I was wondering if any one knows of *OR* would be willing to start up a support group in Northern Arizona? I am living about 2 hours north of Phoenix. I haven't been able to find any groups near me. I would be willing to start something, if I knew of some other interested people.  

.


----------



## always starting over (Mar 15, 2013)

I'm posting because I used to live where you live. Pretty random and good luck finding people for a group! Part of the reason I moved is because of how stressed I was there.

I mean it's pretty obvious which city you're talking about, but I won't say out of respect for privacy.


----------



## Larkspur (Sep 30, 2009)

Thanks for replying! What a small world. Haha, yea, I want to move but I'm unable to right now.


----------



## arnie (Jan 24, 2012)

What's wrong with living in Arizona?


----------



## Larkspur (Sep 30, 2009)

Nothing wrong with Arizona. I'm just not a big fan of the town I'm in. It's a nice place to visit...I just don't want to live here anymore. Haha.

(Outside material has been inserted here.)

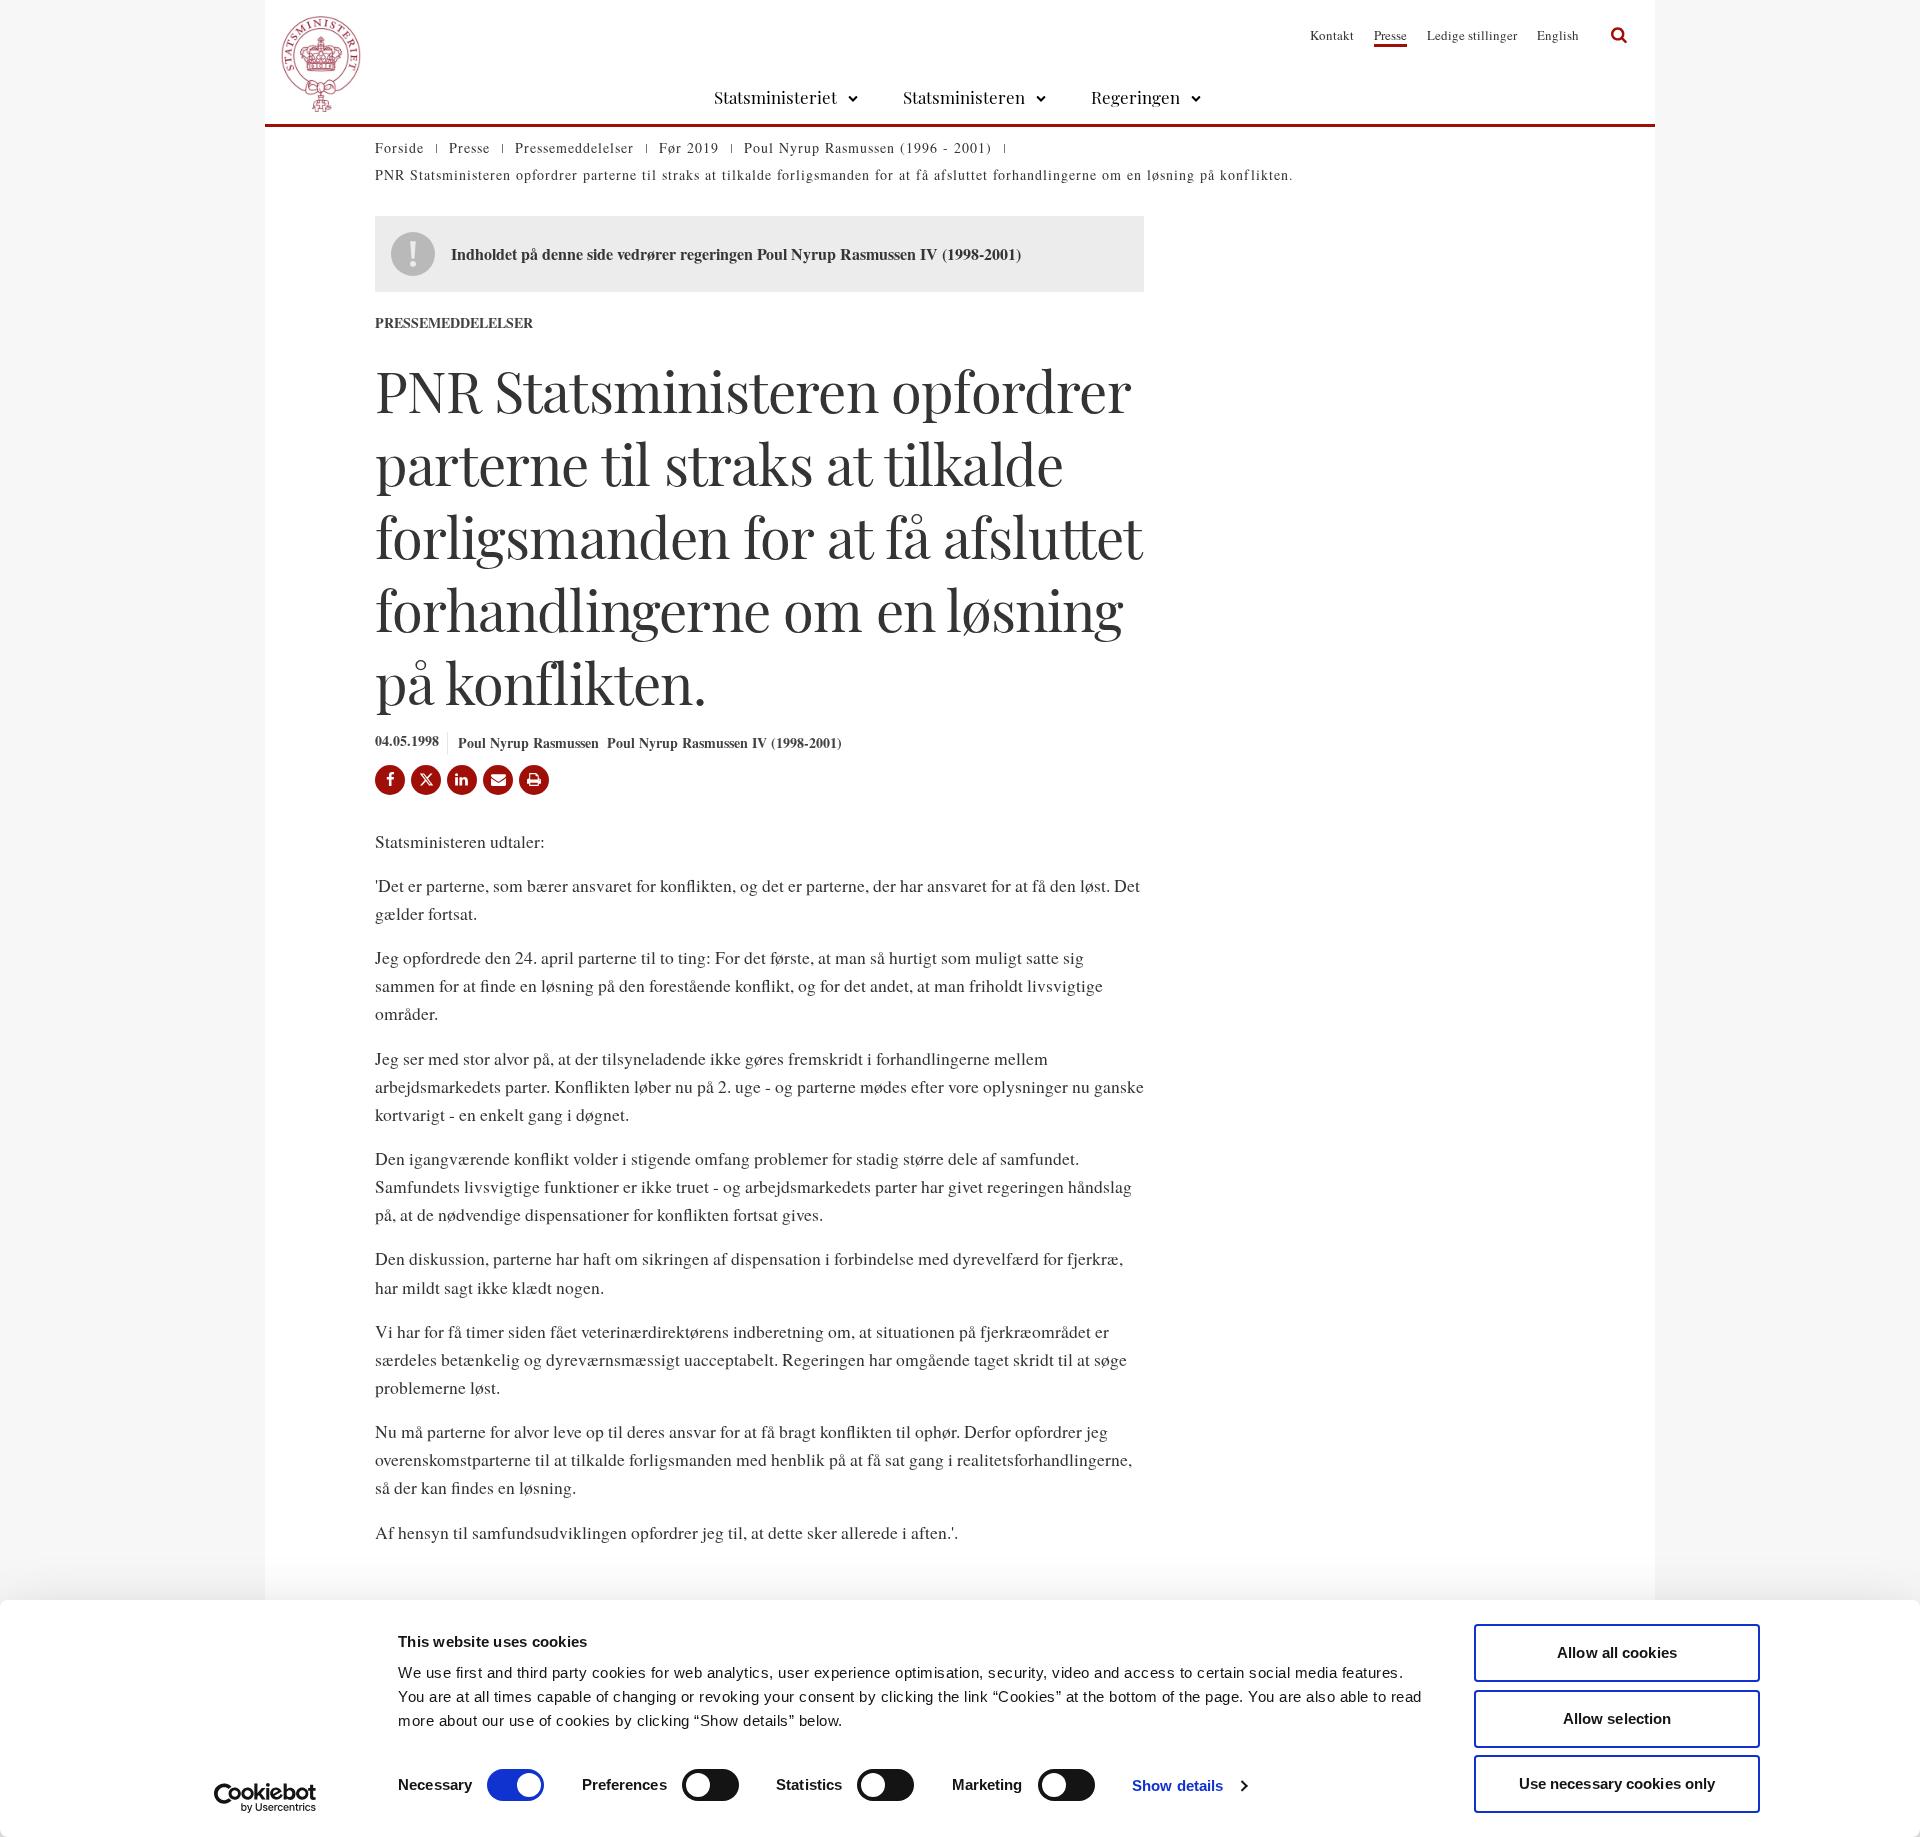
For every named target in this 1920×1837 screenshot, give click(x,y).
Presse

Hmmm...still in search of support groups/people.


----------



## Evo1114 (Dec 9, 2012)

Are you in Flagstaff? If so, how could you not like it? 

I don't live in Arizona, but my brother lives in Maricopa and I visit there every March. Probably will drive through whatever town you are in on my way up to Grand Canyon or Sedona.


----------



## Larkspur (Sep 30, 2009)

Nope, I don't live in Flagstaff. It seems cool there, though. 

Awesome! Well, if you want to, you should totally let me know when you're in Arizona. I'm not too far from Sedona. I don't want to publically say my town on a forum, but I will share over PM if you really want to know. I'm looking for any social anxiety support-type fun that I can find. Haha. I just have so much more fun with fellow socially anxious people for some reason. :b



...Anyone else?


----------